If you are unable to reach the object, then it’s time to try to help your dog dislodge the object. Pick your dog up and hold him upside down. If your dog is too large to hold upside down, then lift his hind legs and hold him upside down. Using the base of your hand, administer several sharp back blows in between your dog’s shoulder blades.

Administer the Heimlich Maneuver

The heimlich maneuver works for dogs just like it works for humans,but it not without risks. Use this approach as a last resort while waiting for help from your vet. Wrap your arms around your dog’s waist, but with your dog’s head pointing down (this makes it easier for your dog to cough out the object without re-swallowing it).
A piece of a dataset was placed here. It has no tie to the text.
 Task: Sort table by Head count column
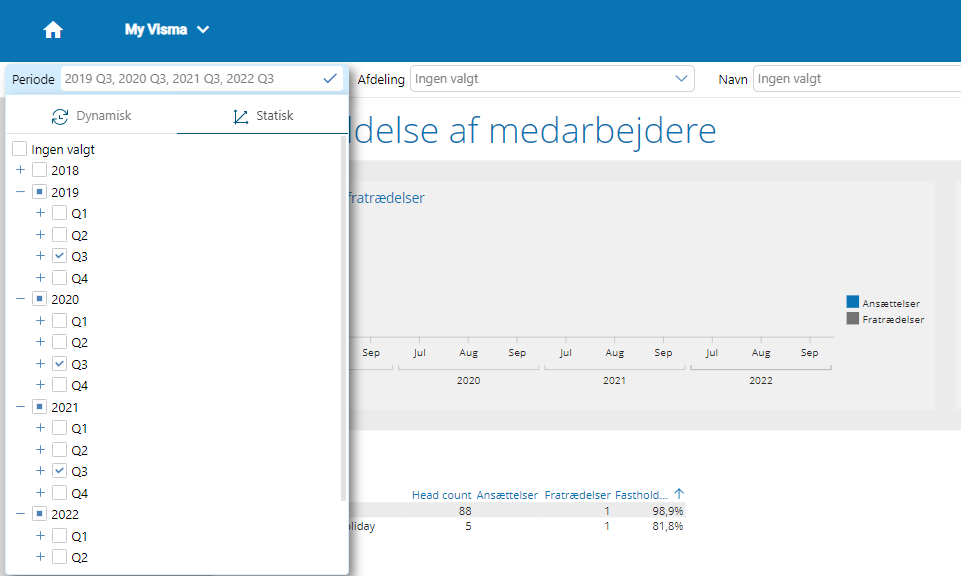[x=441, y=495]
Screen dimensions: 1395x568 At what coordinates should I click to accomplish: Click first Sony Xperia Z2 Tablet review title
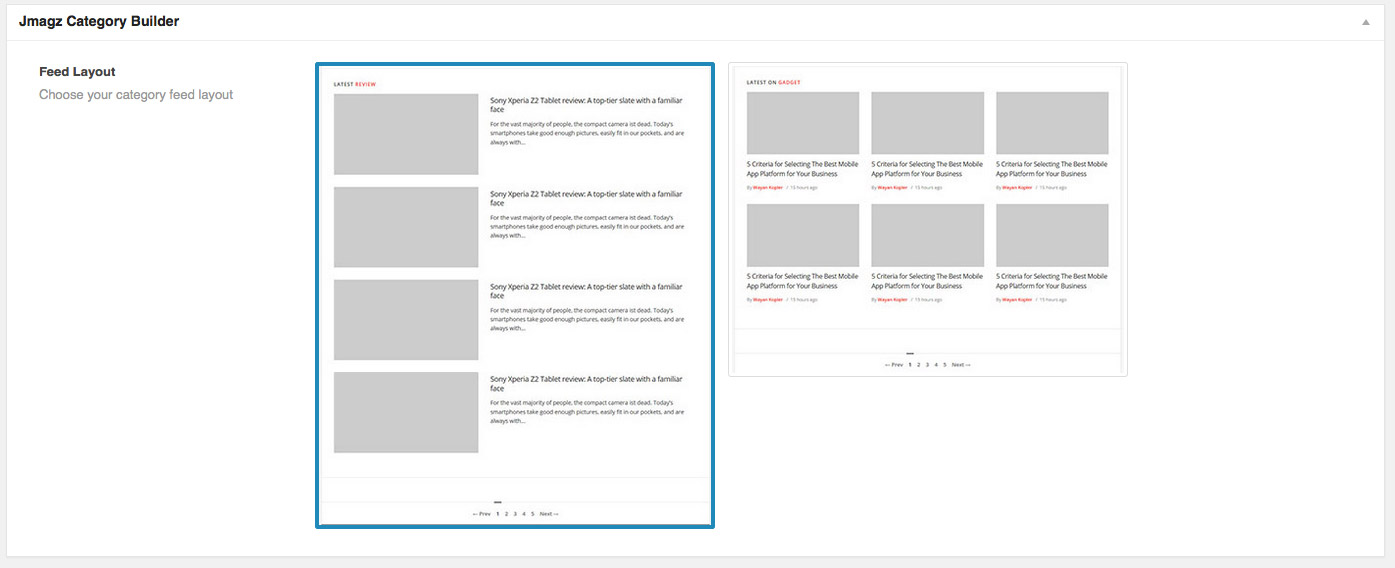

Make a fist with one hand and then cover that fist with the other hand, forming a larger fist. Thrust under your dog’s rib cage in the center inward and upward. Repeat three to five thrusts. You can continue to try this method until help arrives.

Because a dog who is choking may be dangerous, and because most humans aren’t trained in administering CPR to dogs, it’s vitally important that you get your dog veterinary help, even if you are able to dislodge the object. Ideally, you should call your vet’s emergency line as soon as your dog begins to choke. Some vet offices will send a technician or nurse to you to help with your dog, so you can try to dislodge the object your dog is choking on while waiting for help. It’s a good idea to plan in advance for these sorts of frightening episodes, so aim to choose a vet with an after hours line who has staff on call for an emergency like this.